I just added the base color to my work. All I have to do now is shading and details. However, due to my busy work schedule, this may take a while.


----------



## _blank_ (Dec 4, 2013)

About the same as random_pickle. Just finished inking mine. Just need to scan it in and color it all all fancy-like, boss. Aiming to get it to you tomorrow, if not earlier.


----------



## Watcher (Dec 4, 2013)

I should probably mention that Applecat was banned. So you might wanna make some arrangements now for her secret Santa


----------



## _blank_ (Dec 5, 2013)

Dr. Cuddlebug said:
			
		

> I should probably mention that Applecat was banned. So you might wanna make some arrangements now for her secret Santa



Well, I just turned in my original so, I dunno if it works on seniority or whatever, but I'd be game to fill in for this. Because I'm just that damn nice.


----------



## Niachu (Dec 5, 2013)

_blank_ said:
			
		

> Dr. Cuddlebug said:
> 
> 
> 
> ...



Combined with your Gant icon that's kind of terrifying.


----------



## Surtur (Dec 5, 2013)

I'll ask her the next time I catch her on Skype.


----------



## Watcher (Dec 5, 2013)

Surtur said:
			
		

> I'll ask her the next time I catch her on Skype.

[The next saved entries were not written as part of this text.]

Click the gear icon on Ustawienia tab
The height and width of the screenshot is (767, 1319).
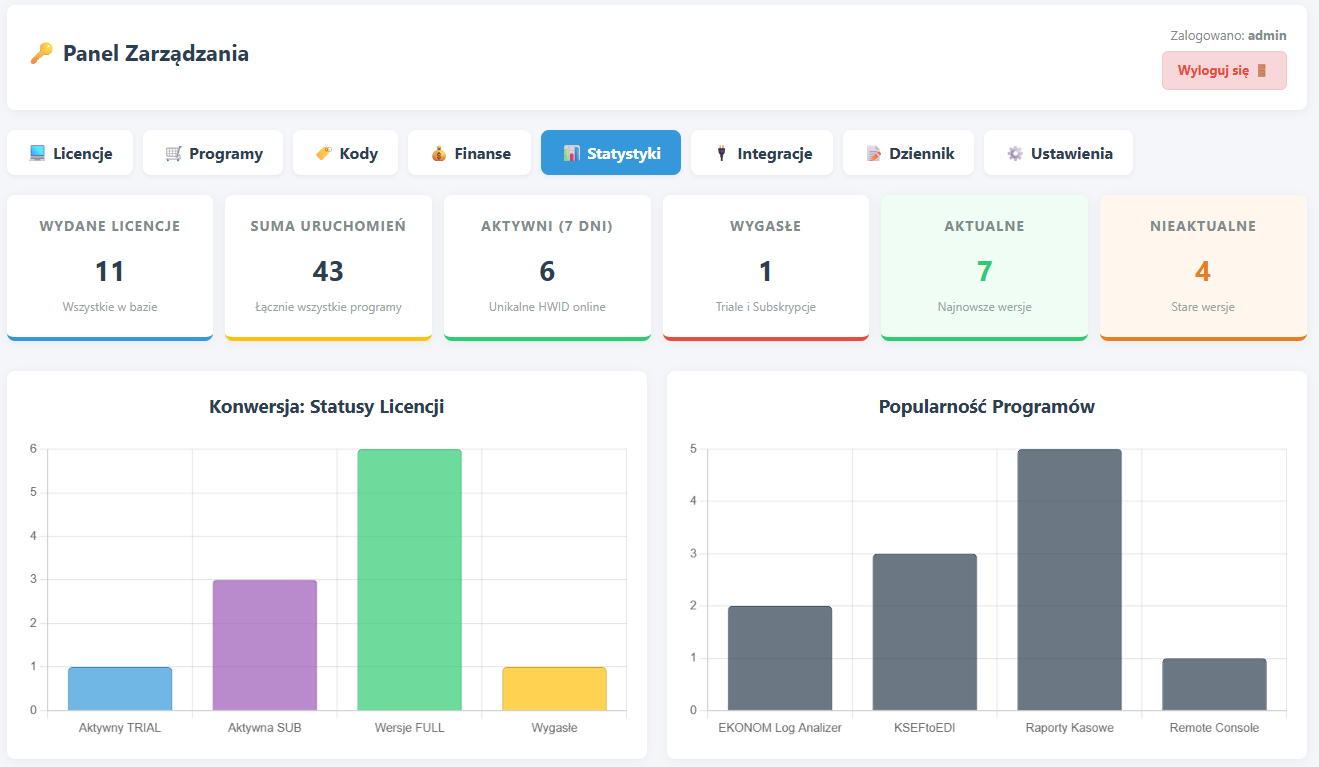click(x=1014, y=153)
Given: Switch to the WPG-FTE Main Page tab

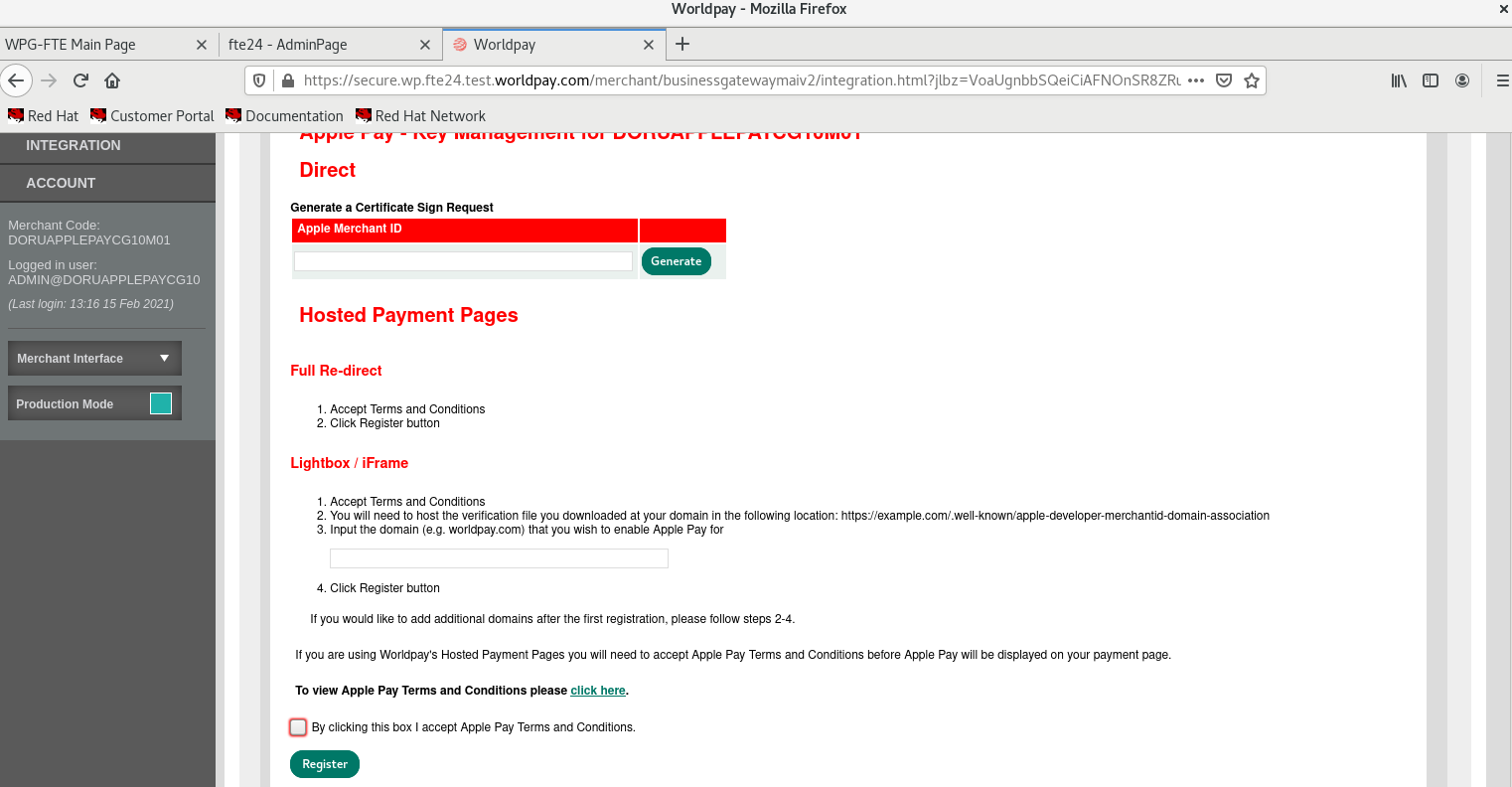Looking at the screenshot, I should pyautogui.click(x=99, y=45).
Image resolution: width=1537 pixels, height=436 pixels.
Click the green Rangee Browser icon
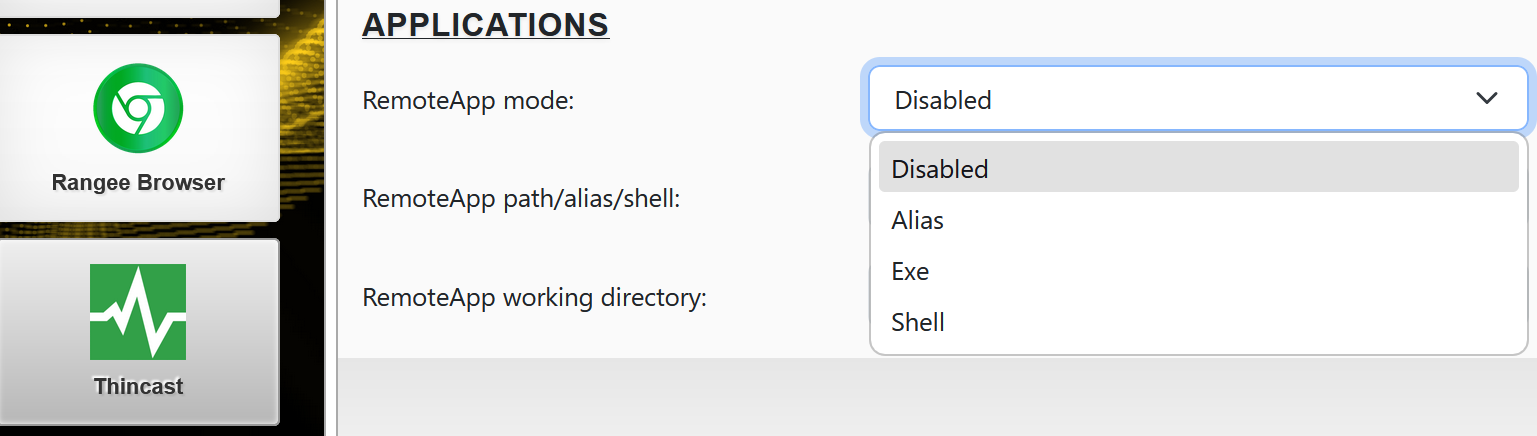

I spoke to her and she has an idea and would most likely be down to finish it, so yeah ask her on Skype.


----------



## MysticMisty (Dec 9, 2013)

Just a heads up, my gift may be late. I'm having some major computer problems at the moment. If it's late, I'm very sorry.


----------



## Himawari (Dec 9, 2013)

Mine's definitely going to be late, waaaaay too busy with finals to work on finishing it up.  It will get done after finals week though!


----------



## GV 002 (Dec 9, 2013)

I'm gonna be late too, I'm stupidly busy.  Should be up by tomorrow night tops.  Sorry guys.


----------



## Pikonic (Dec 9, 2013)

Running a day late as well  
Surtur and Fib, I sent you a PM

All good now


----------



## CatParty (Dec 10, 2013)

i was early on my submission.


----------



## Watcher (Dec 10, 2013)

CatParty said:
			
		

> i was early on my submission.


----------



## Saney (Dec 10, 2013)

CatParty said:
			
		

> i was early on my submission.


[youtube]0-19bUU7etQ[/youtube]


----------



## random_pickle (Dec 10, 2013)

CatParty said:
			
		

> i was early on my submission.



That makes two of us


----------



## milkshark (Dec 10, 2013)

Mine's completed and sent, on the day of the deadline! I'm usually terrible with deadlines.


----------



## Dollars2010 (Dec 10, 2013)

I am so close to finishing mine!


----------



## Fialovy (Dec 10, 2013)

I just need to upload it!


----------



## Dollars2010 (Dec 10, 2013)

I actually just finished mine up.


----------



## _blank_ (Dec 10, 2013)

Just finished the lineart on my second- I'll be coloring it up tomorrow and turning it in then. If you'll be needing me to do a third, let me know, O ye great Santafolk.


----------



## spaps (Dec 10, 2013)

I woul've uploaded it sooner, but I've been out for a few horurs. I'll finish it up and upload it when I get home.


----------



## NobleGreyHorse (Dec 11, 2013)

I was surprised. I thought mine was going to turn out kind of plotless, but once I introduced another character from the person's "likes" list, it all worked out better than I thought. You are NOT DRAINING my CREATIVE IMAGINATION very efficiently!!!!!11!


----------



## GV 002 (Dec 11, 2013)

Fuck sake, mine's done but I've got no way to upload it.  Mister's getting a new lead for my camera, should be back by midday.  It's coming, IT'S COMING!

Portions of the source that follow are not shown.